Nyaaba-Aweeba Azongo, a development planner and consultant to SMIDO, has emphasised that digitalisation should be viewed as a planning tool rather than a stand-alone development policy, cautioning against misconceptions prevalent in Ghanaian political circles.
According to Mr Azongo, technologies like digitalisation serve as instrumental tools to enhance the planning of development policies, programmes, projects, and activities.
He emphasised that these tools cannot replace the intricate process of development planning policy.
Mr Azongo shared his insights during an interview, responding to questions about the 24-hour economy proposal and digitalisation, two major policies put forth by frontline political parties in anticipation of the 2024 elections.
He stressed the importance of distinguishing between development policies and planning tools, noting that planning has its own specific goals, often referred to as 'Romantic Goals' in professional planning circles, encompassing efficiency, effectiveness, convenience, comfortability, flexibility, and more.

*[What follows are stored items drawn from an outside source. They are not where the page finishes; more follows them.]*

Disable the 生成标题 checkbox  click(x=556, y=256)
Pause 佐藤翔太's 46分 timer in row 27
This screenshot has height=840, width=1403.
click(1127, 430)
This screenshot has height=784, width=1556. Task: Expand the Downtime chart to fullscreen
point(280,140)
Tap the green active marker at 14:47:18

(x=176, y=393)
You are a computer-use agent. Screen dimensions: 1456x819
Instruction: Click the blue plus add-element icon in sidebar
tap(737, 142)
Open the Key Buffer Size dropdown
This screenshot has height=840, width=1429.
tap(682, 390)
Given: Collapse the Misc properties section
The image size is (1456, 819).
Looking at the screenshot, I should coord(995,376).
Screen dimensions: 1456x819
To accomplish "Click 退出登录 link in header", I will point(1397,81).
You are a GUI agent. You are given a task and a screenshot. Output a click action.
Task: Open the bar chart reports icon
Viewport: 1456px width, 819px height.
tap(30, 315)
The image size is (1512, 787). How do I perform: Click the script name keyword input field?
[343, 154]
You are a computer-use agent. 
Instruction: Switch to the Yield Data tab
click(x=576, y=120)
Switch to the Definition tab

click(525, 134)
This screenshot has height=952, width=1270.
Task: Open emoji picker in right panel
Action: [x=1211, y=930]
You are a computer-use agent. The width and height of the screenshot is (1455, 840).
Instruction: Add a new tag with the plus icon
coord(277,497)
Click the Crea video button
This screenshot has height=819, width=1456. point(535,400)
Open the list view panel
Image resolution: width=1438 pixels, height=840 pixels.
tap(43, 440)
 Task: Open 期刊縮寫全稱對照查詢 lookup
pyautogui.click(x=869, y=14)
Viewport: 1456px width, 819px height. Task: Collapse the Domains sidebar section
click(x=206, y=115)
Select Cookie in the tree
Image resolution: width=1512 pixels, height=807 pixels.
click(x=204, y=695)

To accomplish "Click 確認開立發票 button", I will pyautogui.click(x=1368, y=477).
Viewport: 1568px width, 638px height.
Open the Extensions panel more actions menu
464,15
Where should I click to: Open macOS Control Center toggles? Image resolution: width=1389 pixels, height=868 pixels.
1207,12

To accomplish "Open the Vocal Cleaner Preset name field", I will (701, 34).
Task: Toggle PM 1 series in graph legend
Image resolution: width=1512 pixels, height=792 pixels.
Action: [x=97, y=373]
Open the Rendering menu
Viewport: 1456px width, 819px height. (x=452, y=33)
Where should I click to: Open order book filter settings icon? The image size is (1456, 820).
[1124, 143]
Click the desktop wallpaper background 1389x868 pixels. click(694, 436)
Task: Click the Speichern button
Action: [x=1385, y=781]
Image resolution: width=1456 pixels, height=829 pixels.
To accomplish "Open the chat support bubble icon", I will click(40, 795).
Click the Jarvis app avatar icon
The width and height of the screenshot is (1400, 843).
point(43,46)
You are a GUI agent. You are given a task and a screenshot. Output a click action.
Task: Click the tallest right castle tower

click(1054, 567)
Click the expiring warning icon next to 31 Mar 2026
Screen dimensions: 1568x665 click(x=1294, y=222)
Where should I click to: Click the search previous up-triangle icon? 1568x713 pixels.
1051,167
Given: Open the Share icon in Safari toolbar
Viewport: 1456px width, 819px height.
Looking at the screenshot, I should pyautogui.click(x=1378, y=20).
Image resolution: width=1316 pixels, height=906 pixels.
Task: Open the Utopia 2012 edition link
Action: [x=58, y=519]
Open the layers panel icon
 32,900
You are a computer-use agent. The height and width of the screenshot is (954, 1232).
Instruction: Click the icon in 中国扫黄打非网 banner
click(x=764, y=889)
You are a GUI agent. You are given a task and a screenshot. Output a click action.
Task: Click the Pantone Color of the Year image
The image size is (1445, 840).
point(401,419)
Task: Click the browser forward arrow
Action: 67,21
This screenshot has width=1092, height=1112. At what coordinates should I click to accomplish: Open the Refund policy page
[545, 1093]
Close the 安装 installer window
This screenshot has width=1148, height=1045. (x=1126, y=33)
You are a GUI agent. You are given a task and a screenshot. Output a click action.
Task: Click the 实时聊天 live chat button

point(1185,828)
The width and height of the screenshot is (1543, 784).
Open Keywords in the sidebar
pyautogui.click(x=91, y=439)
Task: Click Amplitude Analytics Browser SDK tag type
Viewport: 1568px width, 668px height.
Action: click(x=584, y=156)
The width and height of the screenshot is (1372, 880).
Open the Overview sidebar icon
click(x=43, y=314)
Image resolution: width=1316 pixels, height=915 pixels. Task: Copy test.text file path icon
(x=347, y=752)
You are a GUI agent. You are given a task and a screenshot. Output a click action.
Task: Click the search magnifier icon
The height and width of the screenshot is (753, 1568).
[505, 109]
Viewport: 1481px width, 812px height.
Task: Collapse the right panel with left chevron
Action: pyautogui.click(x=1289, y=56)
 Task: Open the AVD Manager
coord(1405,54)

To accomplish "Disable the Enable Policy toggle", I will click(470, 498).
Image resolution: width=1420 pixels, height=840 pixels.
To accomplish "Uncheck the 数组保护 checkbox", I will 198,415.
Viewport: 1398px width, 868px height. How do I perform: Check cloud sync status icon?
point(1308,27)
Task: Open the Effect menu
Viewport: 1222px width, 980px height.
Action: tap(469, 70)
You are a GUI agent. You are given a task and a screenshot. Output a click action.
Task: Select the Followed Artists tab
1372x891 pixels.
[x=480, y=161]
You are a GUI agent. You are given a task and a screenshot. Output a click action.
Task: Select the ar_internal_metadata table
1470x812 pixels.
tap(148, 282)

Mr Azongo commended the 24-hour economy development policy as the most ambitious and overarching development policy proposal since the inception of the 4th Republic in Ghana.
However, he underscored the need for planning and political commitment to bring about a departure from the existing leadership order, aiming to elevate the standard of political policy-public engagement.
Mr Azongo expressed concern about the prevailing leadership crisis, symbolic mediocrity, and proletarian pride in the midst of abundant resources, emphasising the urgent need for a new Ghanaian leadership order.
He acknowledged the widespread and pervasive poverty in the country, especially considering the rising youthful population and the lack of corresponding opportunities to ensure a sustainable future free from debt, unemployment, diseases, and cyclical poverty.
Mr Azongo called for a multi-sectoral planning framework to support the 24-hour economy development policy, advocating for consensus-building and drawing lessons from successful global models while tailoring them to Ghana's unique context.
He urged all political parties to propose more ambitious policies, recognising that Ghana stands at a critical turning point in its development.
Highlighting Ghana's demographic shift from 6 million at independence to over 30 million today, Mr Azongo emphasised the need for innovative policies to address the demands and hopes of the quadrupled population, referring to it as "4-Ghana" on top of the foundation inherited at independence.
In his view, ambitious policy proposals are crucial for navigating the challenges and opportunities that lie ahead in the country's developmental journey.